§ **TEXTO BASE**:
● ● ● ●
Laura Dias Fagundes (*) | 25/03/2023 16:30

Você já foi um pesquisador? Procure nos recantos da sua mente uma memória esquecida: livros empoeirados num quarto vago, caídos atrás de prateleiras, contendo saberes dos mais indecifráveis; mapas amarelados e enrolados metodicamente, ilustrados com terras impossivelmente distantes; fotos de lugares e pessoas que o tempo se recusou a apagar; cartas, conchas, pedras, penas, quadros, álbuns. Talvez você já tenha passado pela sensação de descobrir histórias esquecidas, talvez esse possa ser o empurrão para que você encontre esses mundos secretos atrás das páginas de um manual ou almanaque.
● ● ● ●
§ **BLOCO DE DADOS**:
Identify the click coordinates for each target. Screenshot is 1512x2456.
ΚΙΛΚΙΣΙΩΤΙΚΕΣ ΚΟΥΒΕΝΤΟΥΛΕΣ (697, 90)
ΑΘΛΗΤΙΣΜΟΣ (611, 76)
● ● ● ●
§ **TAREFA A**: Atualize o texto base de "Você já foi" até "manual ou almanaque.", inclusive, trocando "livros empoeirados" por "livros antigos".
§ **TAREFA B**:
Responda com base no texto base:
(i) Qual data aparece no cabeçalho?
(ii) Onde estão os livros empoeirados?
(iii) Que lugares ilustram os mapas amarelados?
§ **TAREFA C**: Reescreva em forma de lista o parágrafo do texto base que começa com "Você já foi um pesquisador?", mantendo os fatos principais.
Responda com base apenas no texto base.

§ **SOLUÇÃO DETALHADA A**:
Você já foi um pesquisador? Procure nos recantos da sua mente uma memória esquecida: livros antigos num quarto vago, caídos atrás de prateleiras, contendo saberes dos mais indecifráveis; mapas amarelados e enrolados metodicamente, ilustrados com terras impossivelmente distantes; fotos de lugares e pessoas que o tempo se recusou a apagar; cartas, conchas, pedras, penas, quadros, álbuns. Talvez você já tenha passado pela sensação de descobrir histórias esquecidas, talvez esse possa ser o empurrão para que você encontre esses mundos secretos atrás das páginas de um manual ou almanaque.

§ **SOLUÇÃO DETALHADA B**:
(i) 25/03/2023.
(ii) Num quarto vago, caídos atrás de prateleiras.
(iii) Terras impossivelmente distantes.

§ **SOLUÇÃO DETALHADA C**:
- Pergunta ao leitor se ele já foi um pesquisador e o convida a buscar uma memória esquecida.
- Livros empoeirados num quarto vago, caídos atrás de prateleiras, com saberes indecifráveis.
- Mapas amarelados, enrolados metodicamente, com terras impossivelmente distantes.
- Fotos de lugares e pessoas que o tempo não apagou.
- Cartas, conchas, pedras, penas, quadros e álbuns.
- Sugere que o leitor talvez já tenha descoberto histórias esquecidas.
- Isso pode ser o empurrão para encontrar mundos secretos atrás das páginas de um manual ou almanaque.